• _Explore the material_
(1) In the market report, by how much did weekly initial claims rise, and to what level?
(2) Rewrite the part of the market report that opens with the words "Treasury focus" and closes with "since May 2.", replacing "euphoria" with "optimism".

• _Excerpted passage_
******************************

Verio (VRIO: news, msgs) lost 2 1/2 to 54 3/8 following a downgrade by Donaldson Lufkin & Jenrette to an "underperformance" from a "buy" rating. See Rating Revisions.

Treasury focus

Bond prices turned higher, erasing the mild losses registered out of the gate. The positive data added to Wednesday's euphoria.

The 10-year Treasury note climbed 17/32 to yield 6.21 percent while the 30-year bond shot up 29/32 to yield 5.95 percent. The 30-year's yield dipped below 6 percent in intra-day dealings Thursday for the fist time since May 2.

In other economic news, April construction spending fell 0.6 percent compared to expectations for a 0.1 percent increase. And weekly initial claims rose 1,000 to 286,000. See Economic Forecast, economic calendar and forecasts and historical economic data.

******************************

• _Record excerpts_
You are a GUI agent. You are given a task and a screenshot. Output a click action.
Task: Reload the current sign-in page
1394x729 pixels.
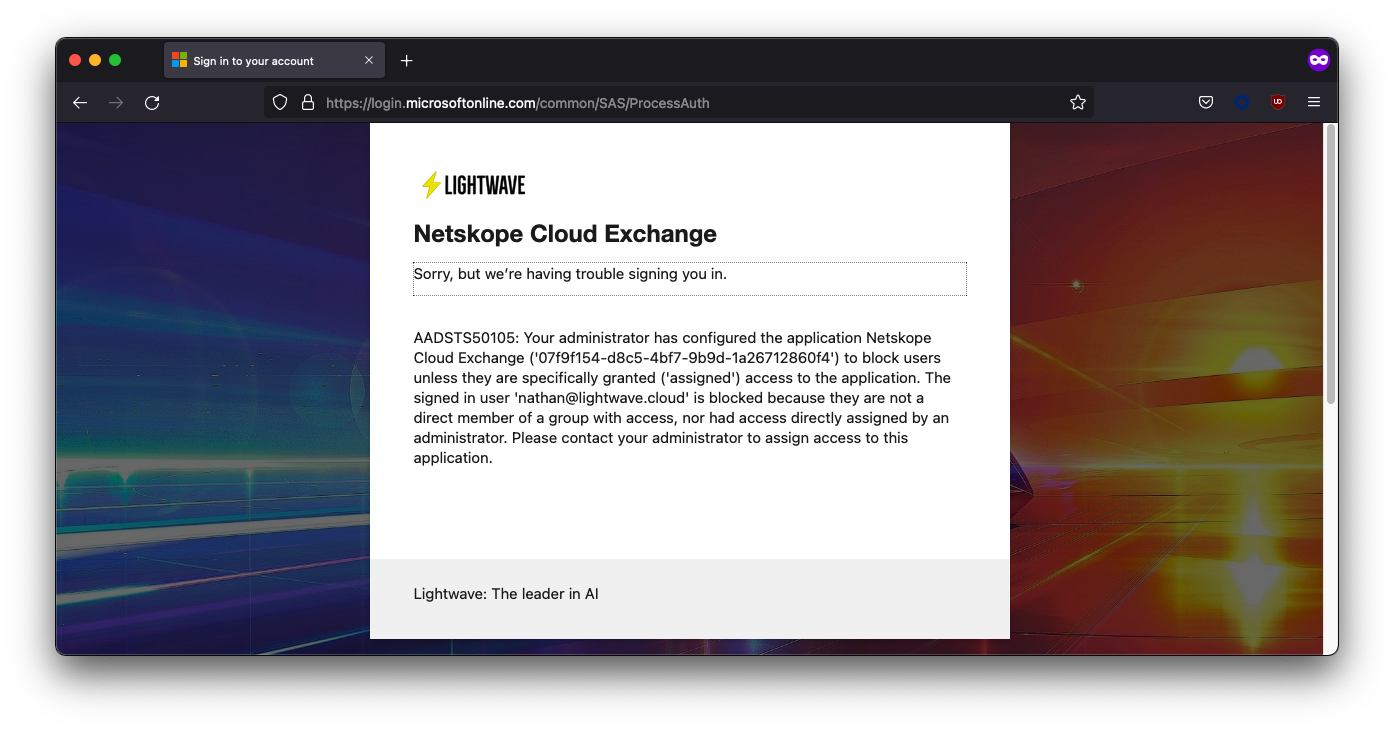pos(152,102)
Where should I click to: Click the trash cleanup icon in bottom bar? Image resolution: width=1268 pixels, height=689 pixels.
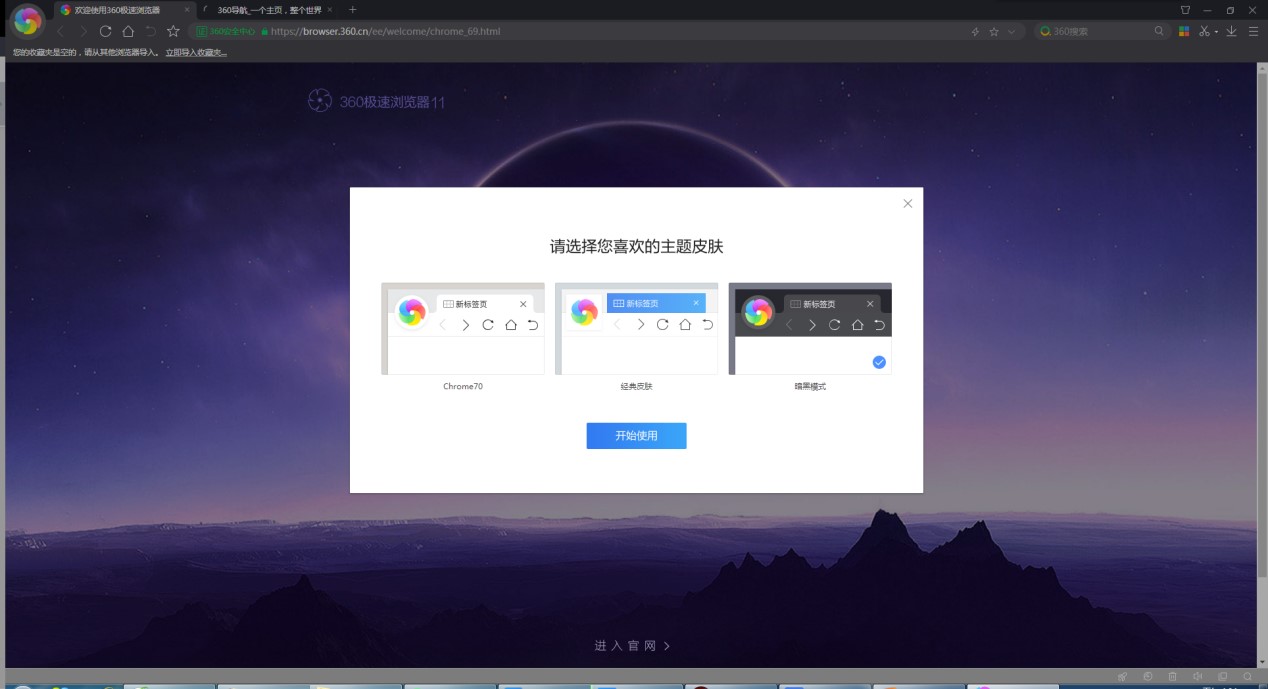coord(1172,676)
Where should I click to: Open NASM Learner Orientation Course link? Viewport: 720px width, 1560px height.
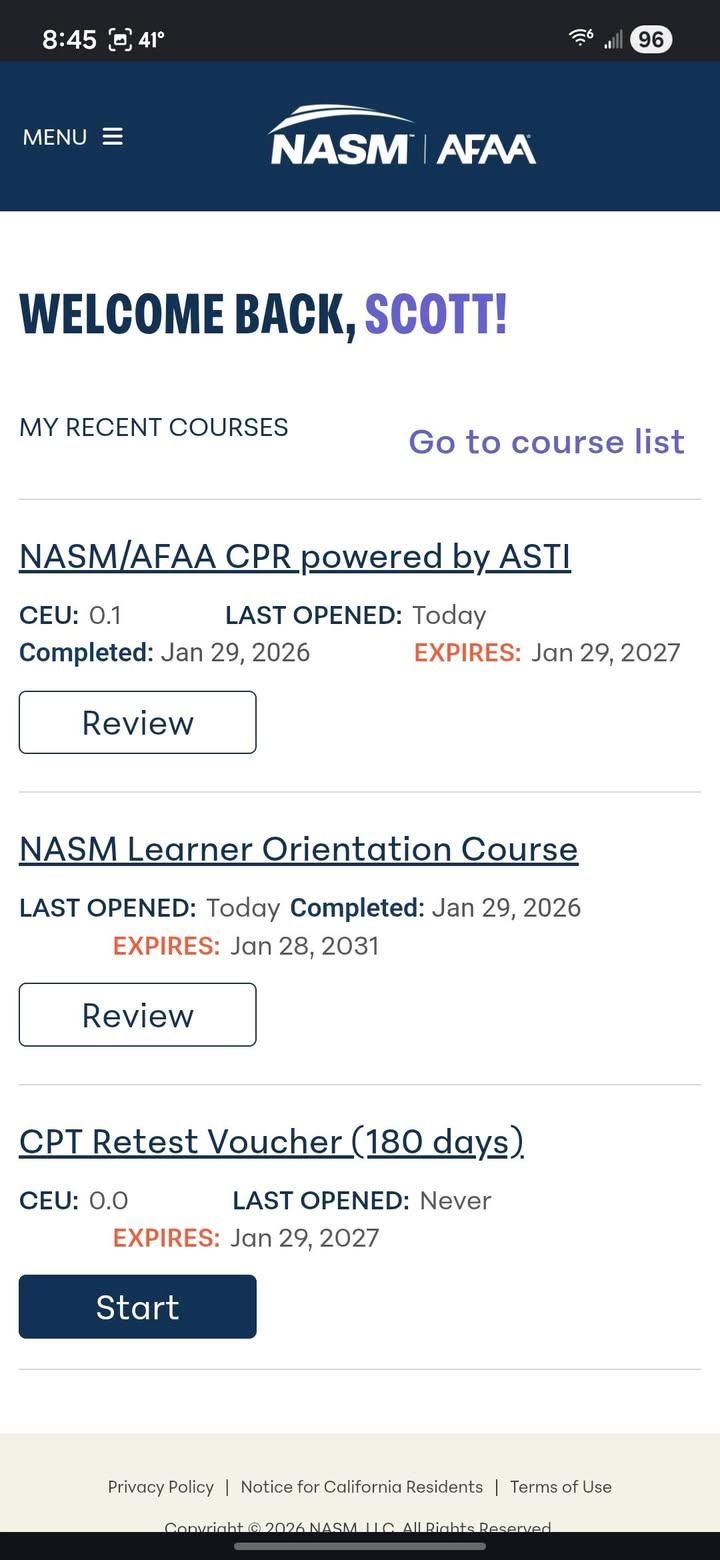pos(298,849)
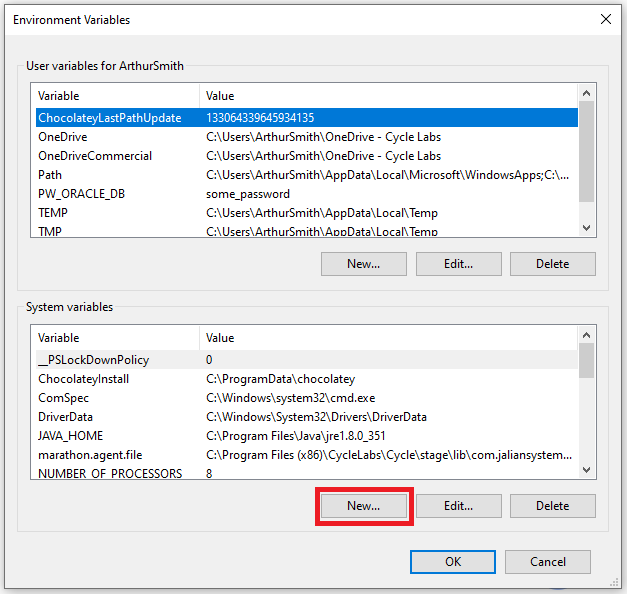Click the user variables scroll-up arrow
Viewport: 627px width, 594px height.
587,93
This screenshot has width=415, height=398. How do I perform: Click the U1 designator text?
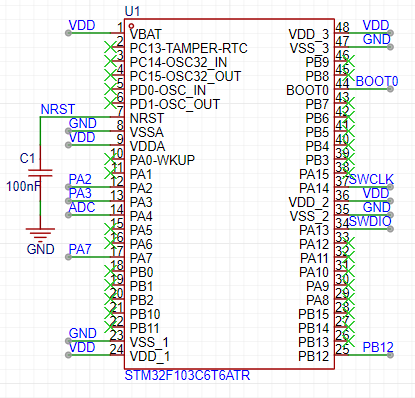tap(132, 11)
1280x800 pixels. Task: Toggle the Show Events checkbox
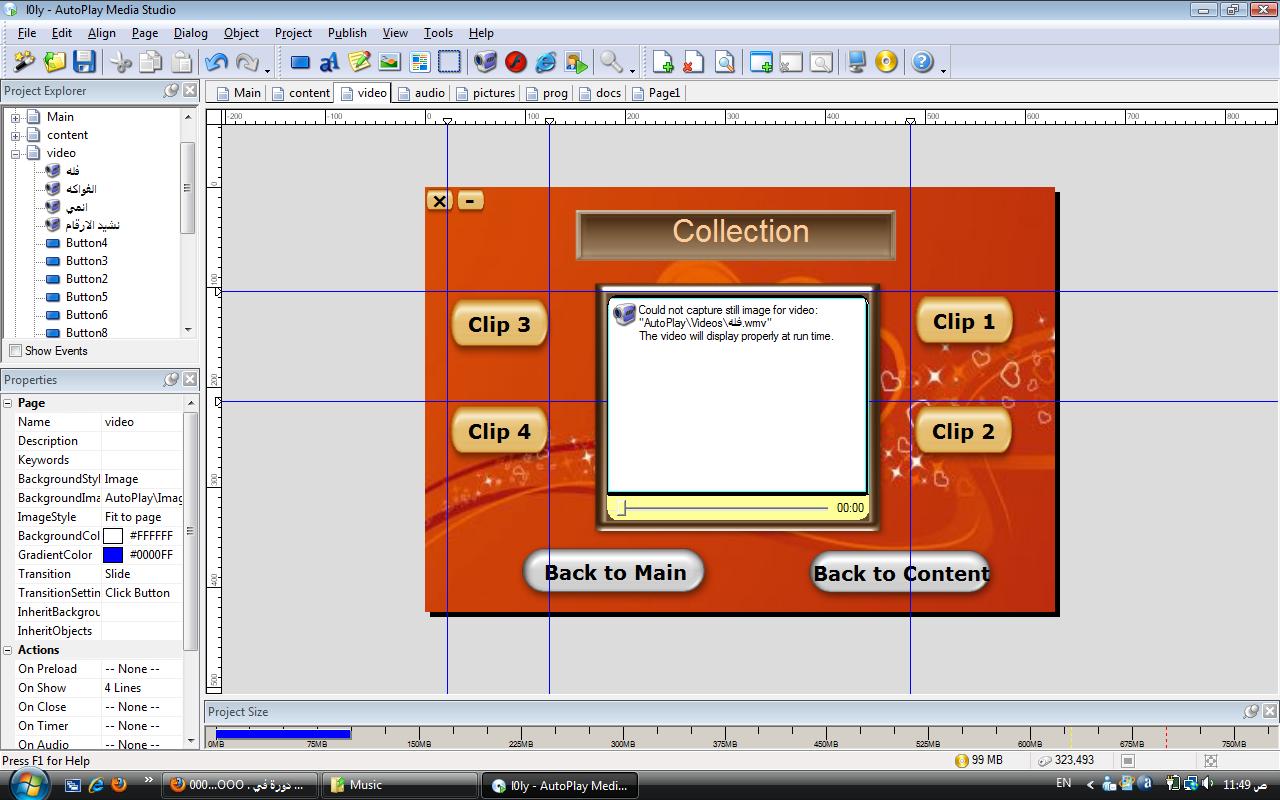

******************************

• _Solutions to each task_
(1) Weekly initial claims rose 1,000 to 286,000.

(2)
Treasury focus

Bond prices turned higher, erasing the mild losses registered out of the gate. The positive data added to Wednesday's optimism.

The 10-year Treasury note climbed 17/32 to yield 6.21 percent while the 30-year bond shot up 29/32 to yield 5.95 percent. The 30-year's yield dipped below 6 percent in intra-day dealings Thursday for the fist time since May 2.